In seeking to improve NLRB procedures, the Act would have: increased the NLRB to seven members from five; established a summary affirmance process; added discriminatory discharges to the list of unfair labor practices that are given priority treatment by the NLRB; and placed a thirty-day deadline on NLRB decisions before those decisions could not be appealed. By increasing the NLRB membership, the Act aimed to have more panels of three members operate at a time and increase the caseload and turnover rate of cases. Summary affirmance procedures would allow the board to affirm an administrative law judge's decision without further elaboration in appropriate cases; the definition of appropriate cases would have been determined by the NLRB. Prioritizing discriminatory discharge cases aimed to lessen the pain suffered by a wrongly fired employee. Providing these cases with priority status would mean that the NLRB would conduct preliminary investigations and if the investigation gives the NLRB "reasonable cause to believe such charge is true... the officer must petition in federal district court for injunctive relief." The thirty day deadline to appeal NLRB decisions would potentially limit the ability for the charged party to be prevented from raising claims once the thirty days expire, preventing delays in the filing of litigation and promoting the effectiveness of the NLRB's orders.

Representation election reform took the form of measures to streamline elections for union representation by reducing delays before elections are held, based on a schedule of how many employees are required to hold that election. Furthermore, the Act would also have required the NLRB make rules and requirements as to which groups of employees are appropriate for collective bargaining or eligible for representation elections.

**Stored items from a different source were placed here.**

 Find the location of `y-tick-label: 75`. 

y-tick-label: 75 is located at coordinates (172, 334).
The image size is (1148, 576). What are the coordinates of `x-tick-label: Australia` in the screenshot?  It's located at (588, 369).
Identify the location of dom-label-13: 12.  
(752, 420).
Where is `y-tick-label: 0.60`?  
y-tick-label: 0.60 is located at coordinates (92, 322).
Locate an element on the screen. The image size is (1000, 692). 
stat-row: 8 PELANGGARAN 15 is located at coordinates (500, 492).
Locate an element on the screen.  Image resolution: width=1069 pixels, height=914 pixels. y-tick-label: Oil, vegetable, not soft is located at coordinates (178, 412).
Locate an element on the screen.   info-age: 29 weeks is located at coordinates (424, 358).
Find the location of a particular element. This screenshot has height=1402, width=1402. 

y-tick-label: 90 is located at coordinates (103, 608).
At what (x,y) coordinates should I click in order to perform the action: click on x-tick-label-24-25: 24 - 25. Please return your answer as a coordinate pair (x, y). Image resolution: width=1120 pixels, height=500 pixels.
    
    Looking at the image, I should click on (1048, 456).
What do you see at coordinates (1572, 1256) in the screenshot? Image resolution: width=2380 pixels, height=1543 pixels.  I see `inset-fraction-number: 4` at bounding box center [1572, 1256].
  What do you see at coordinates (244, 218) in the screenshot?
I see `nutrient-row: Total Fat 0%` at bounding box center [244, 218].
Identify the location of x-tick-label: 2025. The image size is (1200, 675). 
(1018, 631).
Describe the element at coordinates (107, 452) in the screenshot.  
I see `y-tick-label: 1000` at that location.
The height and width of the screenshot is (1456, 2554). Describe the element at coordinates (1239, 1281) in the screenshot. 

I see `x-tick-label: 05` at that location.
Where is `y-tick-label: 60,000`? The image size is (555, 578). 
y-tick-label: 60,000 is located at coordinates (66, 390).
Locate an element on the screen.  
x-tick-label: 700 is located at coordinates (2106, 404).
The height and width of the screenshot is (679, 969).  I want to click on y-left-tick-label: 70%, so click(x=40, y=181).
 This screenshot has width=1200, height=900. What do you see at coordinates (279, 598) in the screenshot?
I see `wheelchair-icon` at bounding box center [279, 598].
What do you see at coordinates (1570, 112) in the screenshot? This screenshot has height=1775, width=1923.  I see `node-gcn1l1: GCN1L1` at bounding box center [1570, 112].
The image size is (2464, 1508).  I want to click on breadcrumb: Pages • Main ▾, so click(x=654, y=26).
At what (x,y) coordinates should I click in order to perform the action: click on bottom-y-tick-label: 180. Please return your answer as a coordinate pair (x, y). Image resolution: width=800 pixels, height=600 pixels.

Additional remedies the NLRB could grant included: "double back pay to workers illegally deprived of employment... swift court injunctions reinstating illegally discharged employees... back pay awards for employees when employers refuse to bargain with employee representatives... and the barring from eligibility for Federal contracts (for three years) persons who willfully violated Board or court orders."

== Arguments in Congress ==

=== Arguments in Favor of the Act ===
Generally, the proponents of the Act viewed the labor law reform as a means of making the NLRA more efficient and serve employees and employers better. Proponents also asserted that claims that the Act was one-sided or favored employees and unionization, but rather the Act was "intended to remove the obstacles that... stand in the way of achieving the collective bargaining rights already guaranteed in our labor laws." The efficiency of the NLRB would impact employers just as positively as it would impact employees by resolving disputes that would hamper business.

=== Arguments Against the Act ===
Opponents to the Act asserted that the NLRB framework was functional as it existed and the Act would throw out of balance what was already balanced. These amendments to the NLRA would "requir[e] that employers open their premises to professional union organizers... severely penaliz[e] employers" by amending the NLRA to become punitive as opposed to remedial, and "reduc[e] the power of the courts to review Labor Board determinations."